▶ **Written problem**:
Quote the rows below word for word, omitting the pictures.
==============================
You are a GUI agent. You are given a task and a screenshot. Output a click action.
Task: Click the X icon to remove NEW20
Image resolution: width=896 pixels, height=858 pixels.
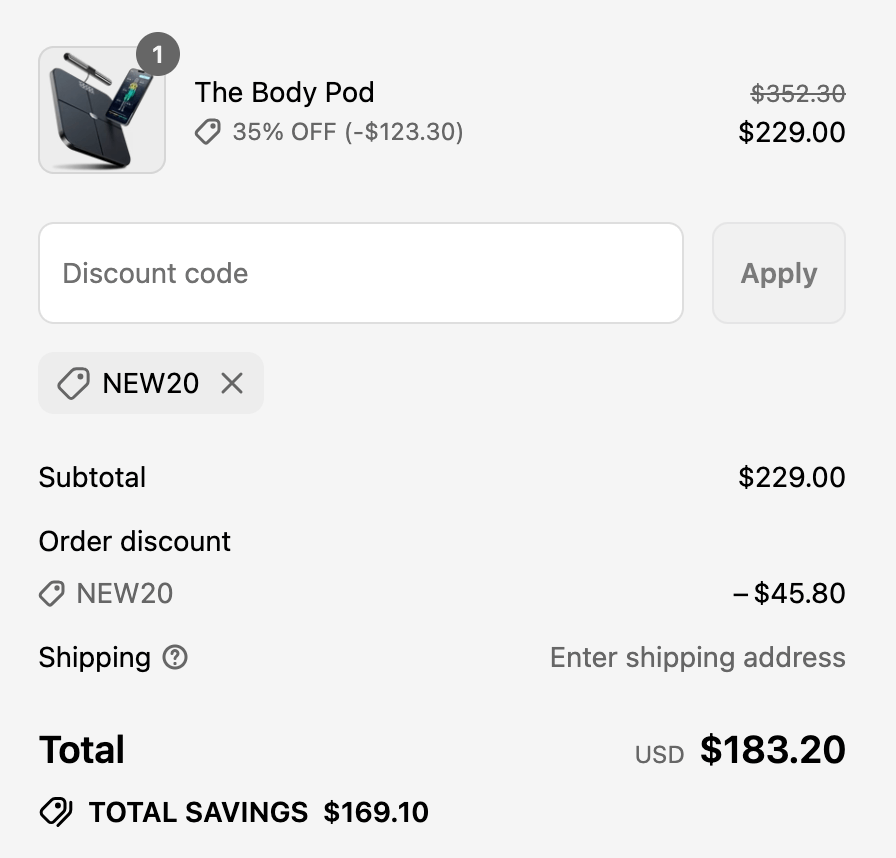(x=231, y=383)
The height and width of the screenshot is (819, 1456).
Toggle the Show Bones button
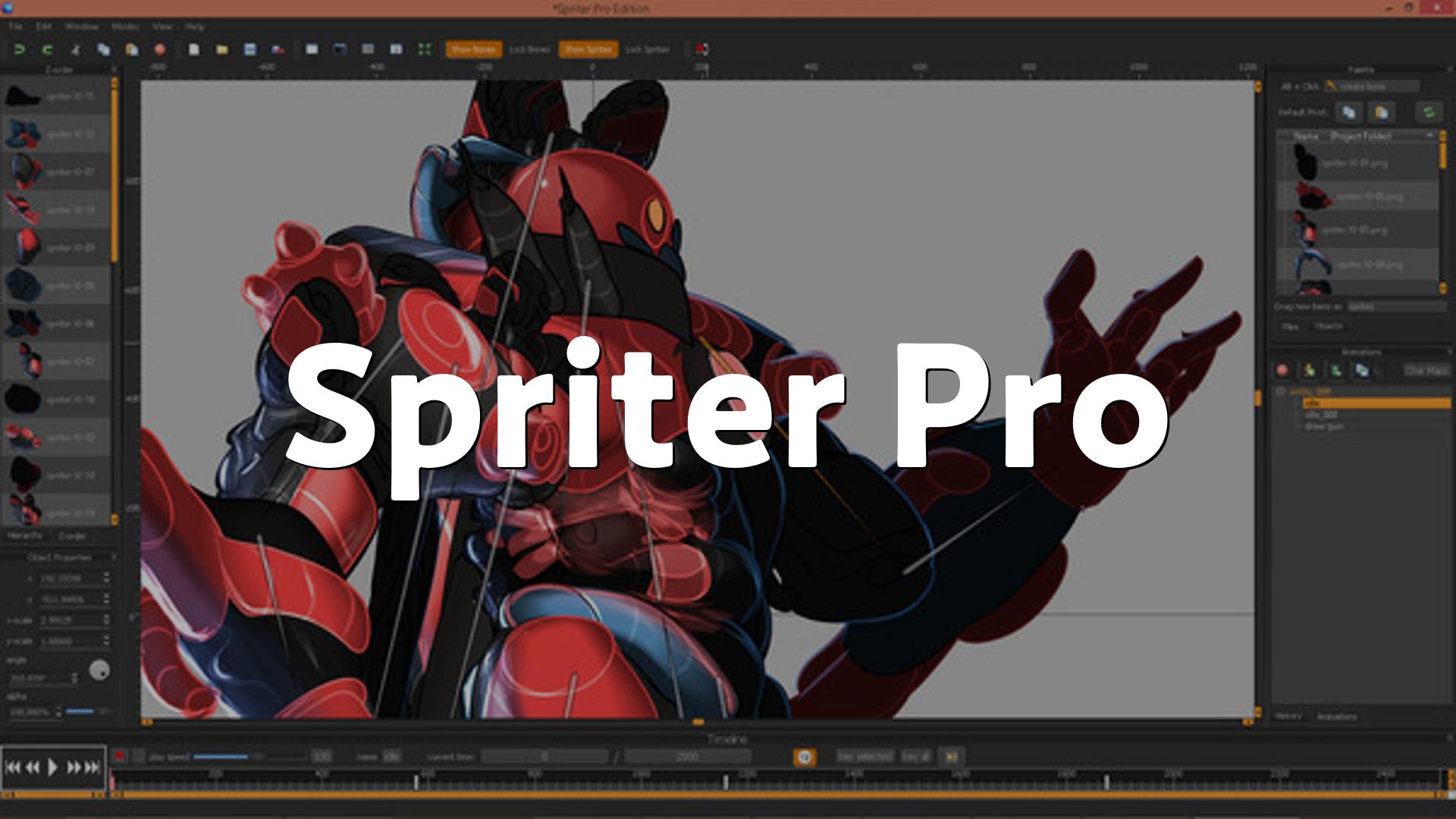473,49
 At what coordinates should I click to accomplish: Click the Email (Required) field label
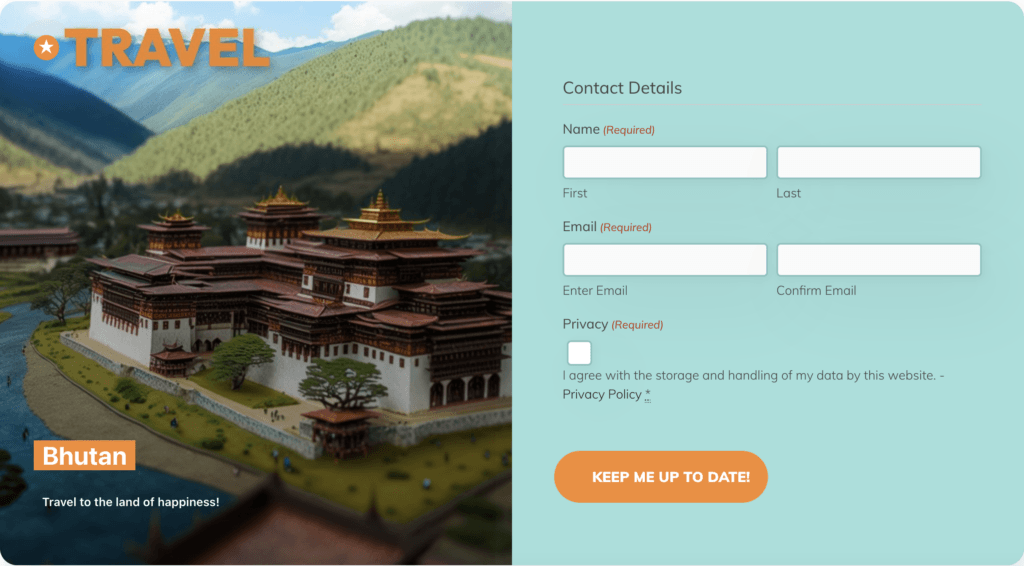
==============================
▶ **Response for this exercise**:
You are a GUI agent. You are given a task and a screenshot. Output a click action.
Task: Click the X icon to remove NEW20
Image resolution: width=896 pixels, height=858 pixels.
(x=231, y=383)
The height and width of the screenshot is (819, 1456).
Toggle the Show Bones button
473,49
 At what coordinates should I click to accomplish: Click the Email (Required) field label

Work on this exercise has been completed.